▶ [EXTRACTED TEXT]
--- START ---

Barcelona were so terrible that the normally dependable Xavi was subbed off. Cesc Fabregas looked like the footballing magic had deserted him.

The main problem here was that Barcelona lacked their usual quick transition from defense to attack. The transiting player often lacked quick and sufficient support upfront. This was the story for most of the match.

Whatever it was that troubled Barcelona at Levente, despite donning their surgical green attire, suggesting they meant business here, Chelsea should pray—if at all any of their numbers possesses any God or gods—that that thing returns at the Bridge, even with more vengeance. 

If it does, the battle would have been half won.

Barcelona, though, do have a way of notching up their game a rung or two when it matters, which is why my deal about praying could come in handy, even if the refined and learned folks at the bridge could or may claim to know no gods, or to possess no space for stupid superstitions.


2. Chelsea Could Try "The AC Milan"

"The AC Milan" is my euphemism for leaving the ball to Barcelona everywhere on the pitch but Chelsea's own first half of the pitch. AC Milan did it to a hilarious level at the San Siro, a strategy they had first practiced against Arsenal.

Common sense now seems to indicate that if you park the bus—pardon the appeal to a cliche coined by Chelsea's one-time manager, the one with the sharp tongue—around your penalty area, you can pretty much snuff out every passing (as in tiki-taka) threat thrown at you.

What's more, you can always remain alert for the opportunity to nick the ball after the "tiki," but before the "taka," and before anyone could say "Messi" or "Victor Valdez," you've delivered a counterpunch, and suddenly Ali has been laid low by Fraser, or more famously, Foreman has been laid low by Ali.

The wisdom of this strategy?

At least, you'd prevent Barcelona from finding the back of the net, besides you could pocket Messi too.

Whether you'd scored your own goal in the process? Who cares? It didn't bother Milan, and didn't they "almost" score the upset at Camp Nou?


3. There'll be No Penalties Here

Everyone seems to hate Barcelona now.

The saying has been re-coined: "If you can't beat them, hate them." The popular sentiment is that Barcelona get all the decisions. It appears to imply that somehow Barcelona players should be kicked around, knocked around, but that somehow, and "for God sake," they should stay on their feet. 

When they fail to do so; it's diving. Of course, there's often diving, but I should say not everything is diving. If Messi humored every pull, every kick, then there'd be only 30 minutes of action in the 90-minute match time. The rest of the time would belong to Messi—for his rolling pleasure.

When Zlatan Ibrahimovic advanced his conspiracy theory after the Camp Nou game, and half of the world nodded assent, he conveniently forgot that Barcelona were denied at least two clear penalties at the San Siro, and that neither Pep Guardiola nor any of his wards took to the air waves to advance conspiracy theories of their own. 

And what though they complained about the horrible pitch? Wouldn't you have?

But what am I doing defending Barcelona?

To assure you that no referee will dare award Barcelona a penalty today, if events at the San Siro are any thing to go by.

--- END ---

▶ [COLLECTED DATA]

--- START ---

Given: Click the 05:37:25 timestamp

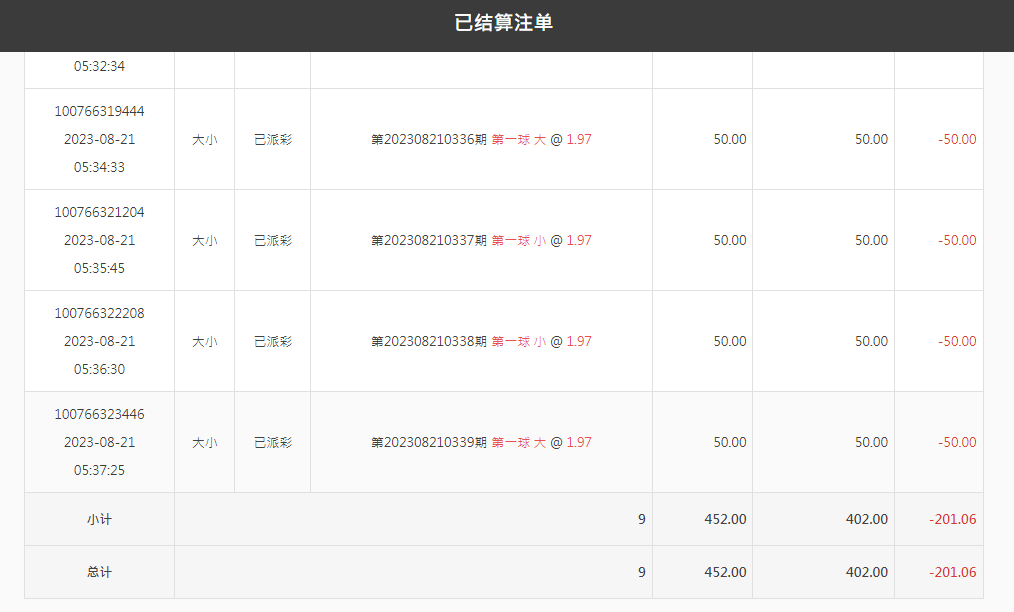Looking at the screenshot, I should coord(99,470).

--- END ---

▶ [REQUIRED WORK]
A) Do these statements agree with the Barcelona article? Answer yes or no for each, quoting the deciding words: (i) Xavi was taken off during the match at Levante; (ii) AC Milan first tried their defensive strategy against Chelsea; (iii) Barcelona were denied at least two clear penalties at the San Siro.
B) Could you reproduce the section of the Barcelona article that begins at the words "And what though" and stops after the words "thing to go by."?

▶ [ANSWER SET]
A)
(i) Yes: "the normally dependable Xavi was subbed off"
(ii) No: "a strategy they had first practiced against Arsenal"
(iii) Yes: "Barcelona were denied at least two clear penalties at the San Siro"

B)
And what though they complained about the horrible pitch? Wouldn't you have?

But what am I doing defending Barcelona?

To assure you that no referee will dare award Barcelona a penalty today, if events at the San Siro are any thing to go by.